■ Exercise: Please update the records below by changing "Image resolution" to "Screen size" and leaving everything else as it is.

■ Part of a data file:

====

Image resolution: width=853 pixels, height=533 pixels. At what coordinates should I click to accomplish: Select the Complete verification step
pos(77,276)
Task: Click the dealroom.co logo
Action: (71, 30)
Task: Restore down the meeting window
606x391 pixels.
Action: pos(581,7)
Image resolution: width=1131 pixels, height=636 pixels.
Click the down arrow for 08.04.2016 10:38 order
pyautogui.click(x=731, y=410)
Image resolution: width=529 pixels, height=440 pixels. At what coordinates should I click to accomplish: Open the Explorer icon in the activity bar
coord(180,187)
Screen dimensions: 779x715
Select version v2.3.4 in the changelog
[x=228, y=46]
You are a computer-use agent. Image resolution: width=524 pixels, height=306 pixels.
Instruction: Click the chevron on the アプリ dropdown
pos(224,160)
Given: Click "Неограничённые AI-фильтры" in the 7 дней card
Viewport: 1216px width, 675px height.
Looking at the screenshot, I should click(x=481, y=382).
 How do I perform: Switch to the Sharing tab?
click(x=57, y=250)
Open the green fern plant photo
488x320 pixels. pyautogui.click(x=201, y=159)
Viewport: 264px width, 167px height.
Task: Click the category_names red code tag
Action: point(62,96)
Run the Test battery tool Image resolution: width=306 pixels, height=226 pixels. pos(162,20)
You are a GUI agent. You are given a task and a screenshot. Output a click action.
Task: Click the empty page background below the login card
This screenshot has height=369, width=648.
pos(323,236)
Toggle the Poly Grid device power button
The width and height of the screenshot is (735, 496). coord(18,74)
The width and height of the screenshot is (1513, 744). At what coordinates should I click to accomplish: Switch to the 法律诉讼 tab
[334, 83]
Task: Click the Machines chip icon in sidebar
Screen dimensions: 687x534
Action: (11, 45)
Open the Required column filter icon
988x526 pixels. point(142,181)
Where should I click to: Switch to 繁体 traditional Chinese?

====

■ Problem solution:
Screen size: width=853 pixels, height=533 pixels. At what coordinates should I click to accomplish: Select the Complete verification step
pos(77,276)
Task: Click the dealroom.co logo
Action: (71, 30)
Task: Restore down the meeting window
606x391 pixels.
Action: pos(581,7)
Screen size: width=1131 pixels, height=636 pixels.
Click the down arrow for 08.04.2016 10:38 order
pyautogui.click(x=731, y=410)
Screen size: width=529 pixels, height=440 pixels. At what coordinates should I click to accomplish: Open the Explorer icon in the activity bar
coord(180,187)
Screen dimensions: 779x715
Select version v2.3.4 in the changelog
[x=228, y=46]
You are a computer-use agent. Screen size: width=524 pixels, height=306 pixels.
Instruction: Click the chevron on the アプリ dropdown
pos(224,160)
Given: Click "Неограничённые AI-фильтры" in the 7 дней card
Viewport: 1216px width, 675px height.
Looking at the screenshot, I should click(x=481, y=382).
 How do I perform: Switch to the Sharing tab?
click(x=57, y=250)
Open the green fern plant photo
488x320 pixels. pyautogui.click(x=201, y=159)
Viewport: 264px width, 167px height.
Task: Click the category_names red code tag
Action: point(62,96)
Run the Test battery tool Screen size: width=306 pixels, height=226 pixels. pos(162,20)
You are a GUI agent. You are given a task and a screenshot. Output a click action.
Task: Click the empty page background below the login card
This screenshot has height=369, width=648.
pos(323,236)
Toggle the Poly Grid device power button
The width and height of the screenshot is (735, 496). coord(18,74)
The width and height of the screenshot is (1513, 744). At what coordinates should I click to accomplish: Switch to the 法律诉讼 tab
[334, 83]
Task: Click the Machines chip icon in sidebar
Screen dimensions: 687x534
Action: (11, 45)
Open the Required column filter icon
988x526 pixels. point(142,181)
Where should I click to: Switch to 繁体 traditional Chinese?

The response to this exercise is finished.